[[ Source data open ]]

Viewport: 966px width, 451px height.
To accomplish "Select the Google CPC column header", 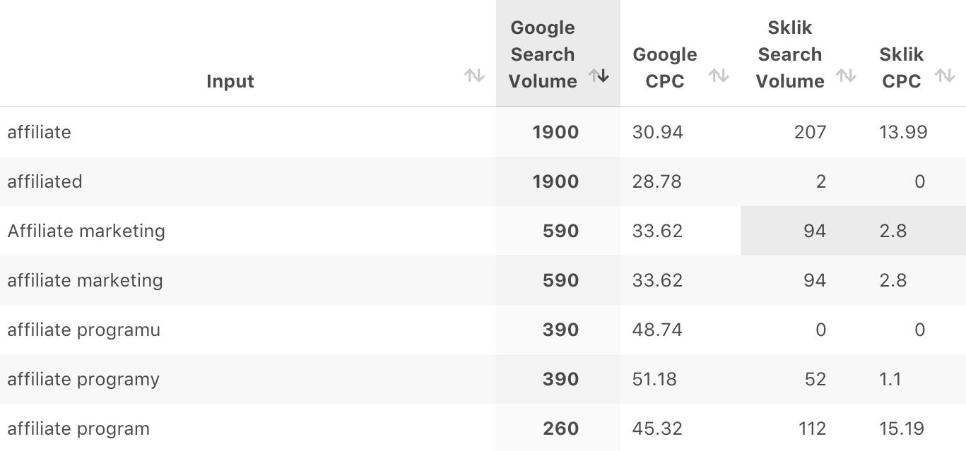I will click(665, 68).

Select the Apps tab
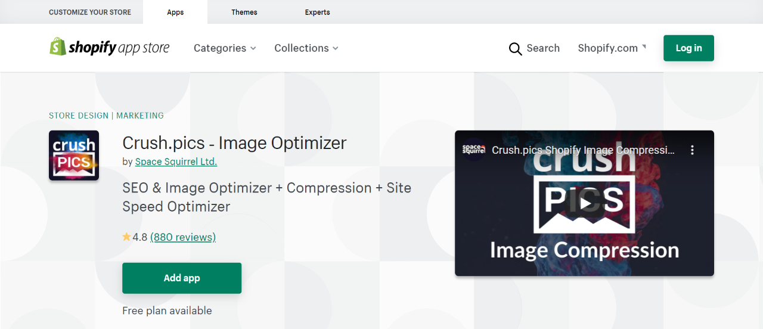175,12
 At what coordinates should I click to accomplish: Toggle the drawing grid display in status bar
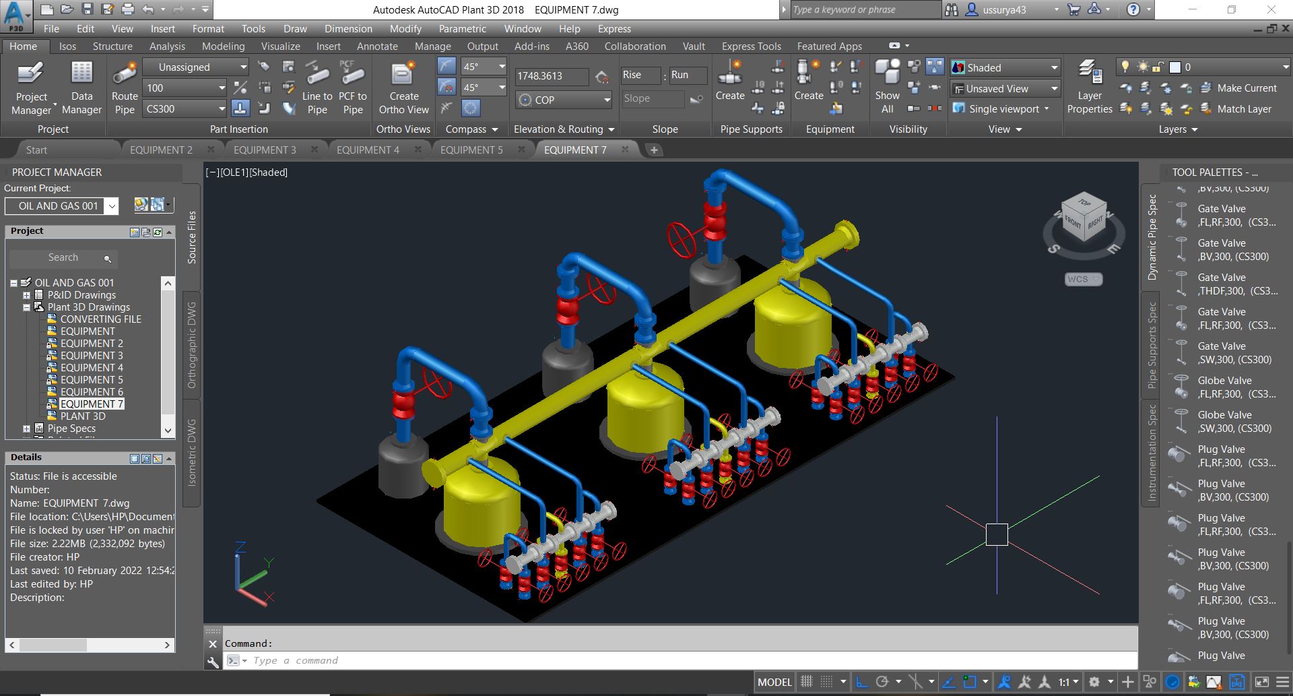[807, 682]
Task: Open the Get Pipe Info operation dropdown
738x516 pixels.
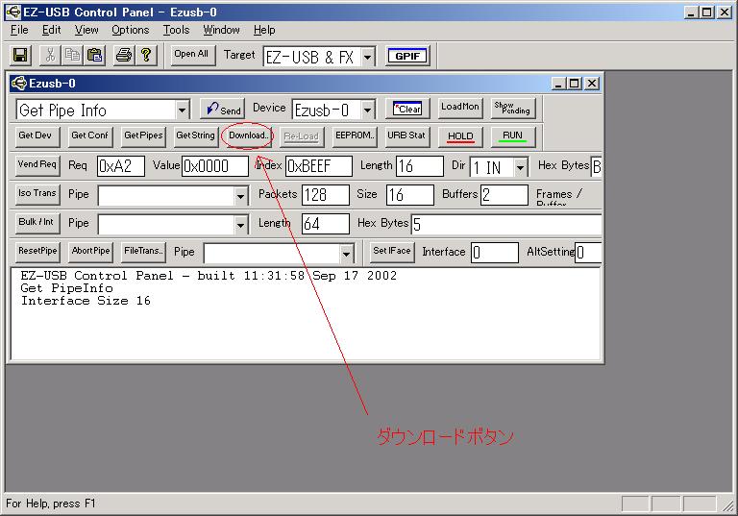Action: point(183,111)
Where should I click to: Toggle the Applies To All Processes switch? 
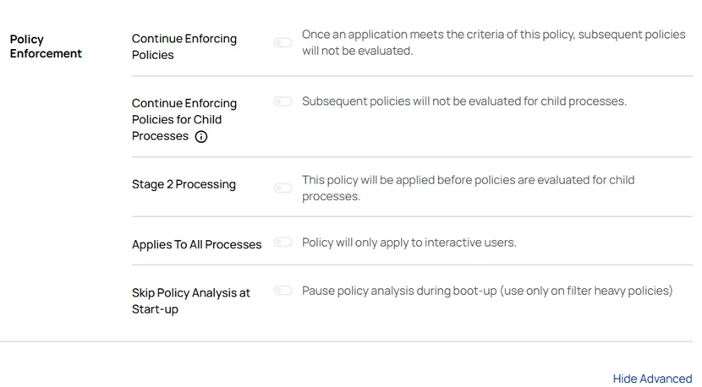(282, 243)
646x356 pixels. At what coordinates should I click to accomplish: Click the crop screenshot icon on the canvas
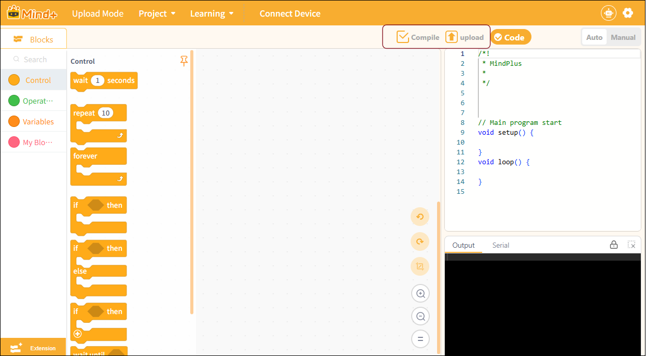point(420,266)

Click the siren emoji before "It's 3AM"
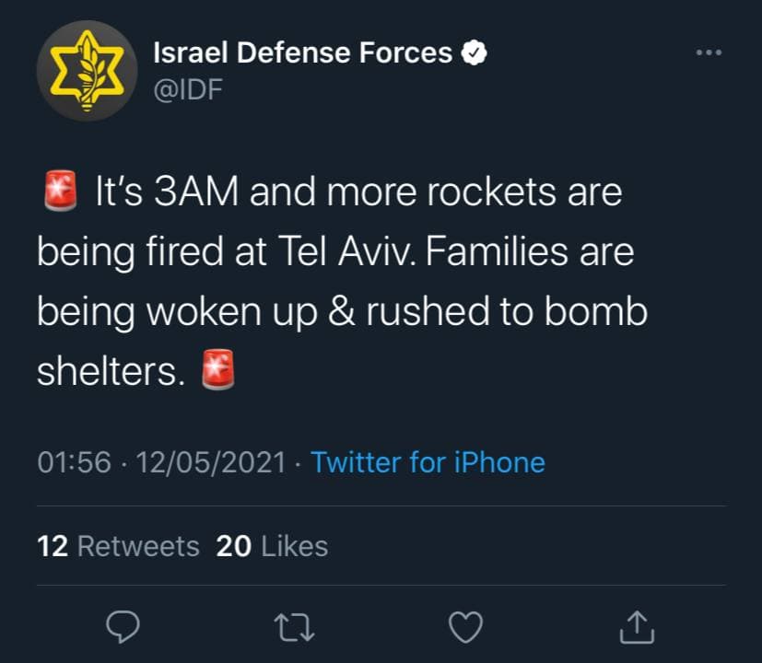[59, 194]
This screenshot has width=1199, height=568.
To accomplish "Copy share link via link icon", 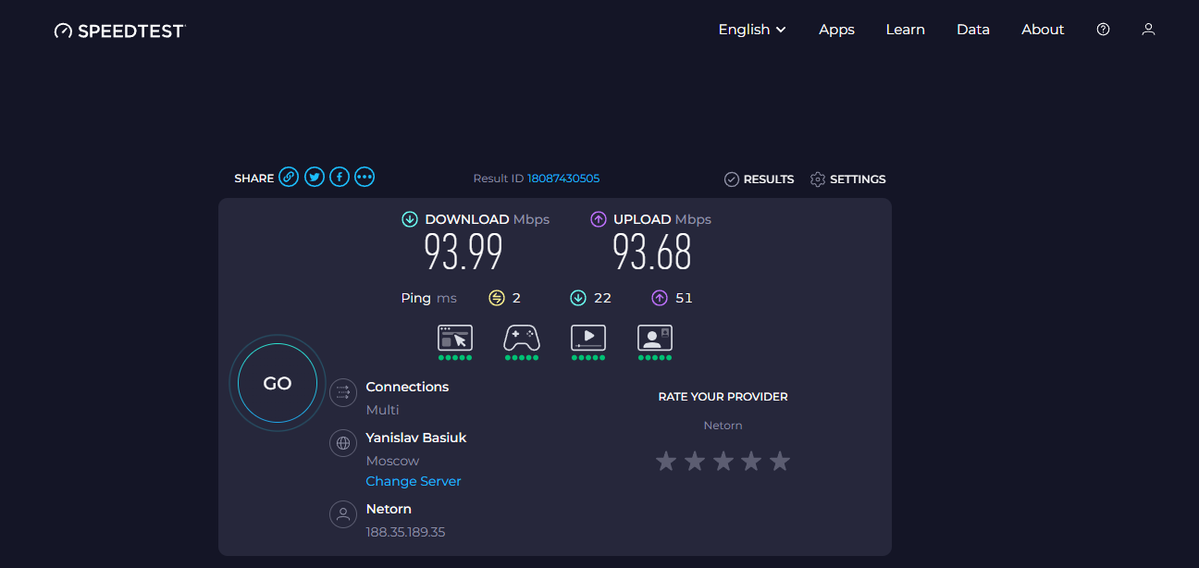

[[ Source data closed ]]

Brief
The required output is the line containing "This screenshot has width=1199, height=568." plus every line after it to the end of the data, copied exactly and with no pictures.

Exercise response
This screenshot has width=1199, height=568.
To accomplish "Copy share link via link icon", 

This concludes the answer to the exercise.